Build a Personal Operating System Not a Persona
If I could go back, I would stop trying to be “professional” and start trying to be useful. My content would be:
Tactical
Honest
Educational
Helpful
Reflective
Your personal brand isn’t how polished you look. It’s how consistently you help other people think, grow, or solve problems. Your operating system should be:
Show up daily (consistency compounds)
Add value
Be the learner, not the expert (this is crucial if you want to move up and start working with the c-suite)
Focus on fundamentals
Serve, don’t sell
Play the Long Game Because It Always Pays Off
If you’re a new AE reading this, remember:
The meeting you’ll need in 2 years starts with a comment today.
The referral you want next quarter comes from the trust you build now.

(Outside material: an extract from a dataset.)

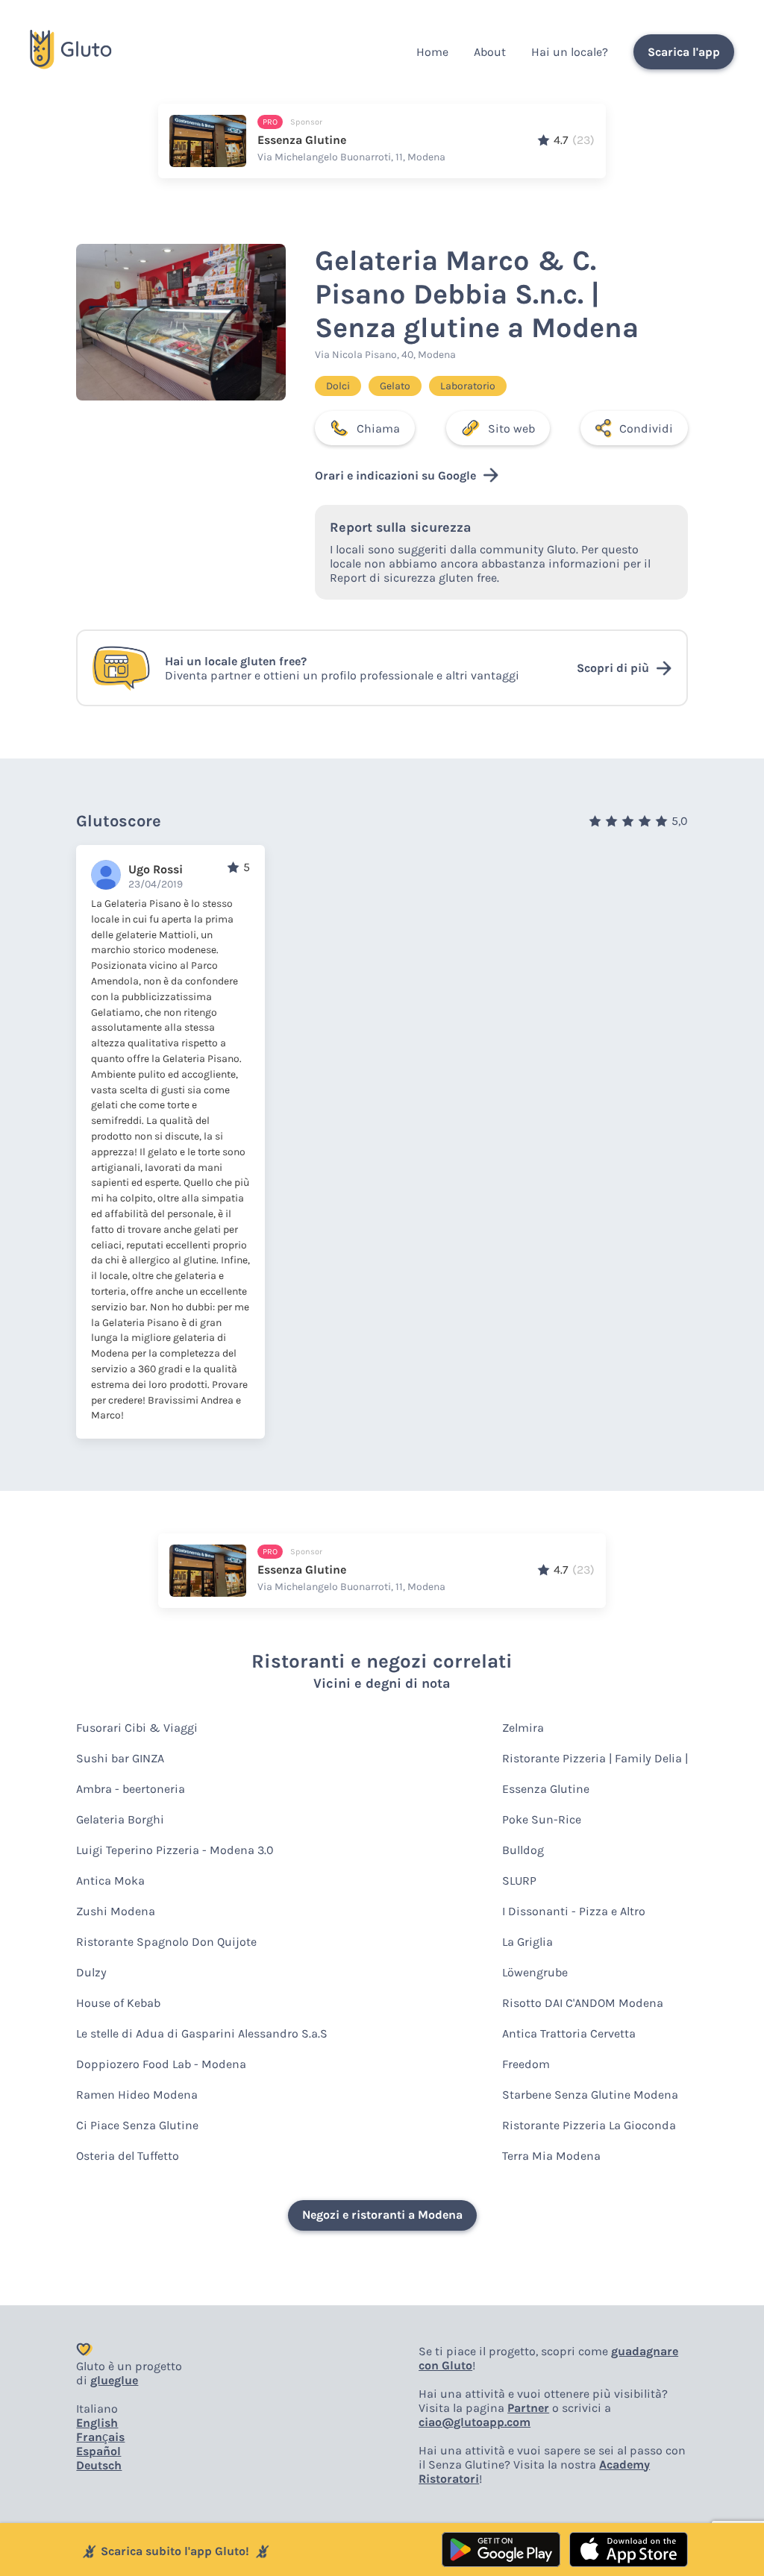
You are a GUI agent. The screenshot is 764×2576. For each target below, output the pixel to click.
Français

The VP who ignores your email might follow your content for months before replying.
When I started raising capital, the momentum didn’t start when I pitched. It started months before, when people were silently watching my consistency, discipline, and vision. If I restarted my career, I’d treat every post as a future meeting, every message as a future partnership, and every insight as a future introduction. Because what you publish today becomes your reputation tomorrow.
Final Thoughts
If I were restarting my career right now, I’d still focus on the fundamentals of cold calls and persistence but I’d also do this:
I’d build my brand
I’d own my story
I’d use social media as leverage
I’d start all of it on Day 1
Because the truth is this… Your content becomes your credibility. Your credibility becomes your pipeline. Your pipeline becomes your career. The reps who understand this will win the next decade of sales.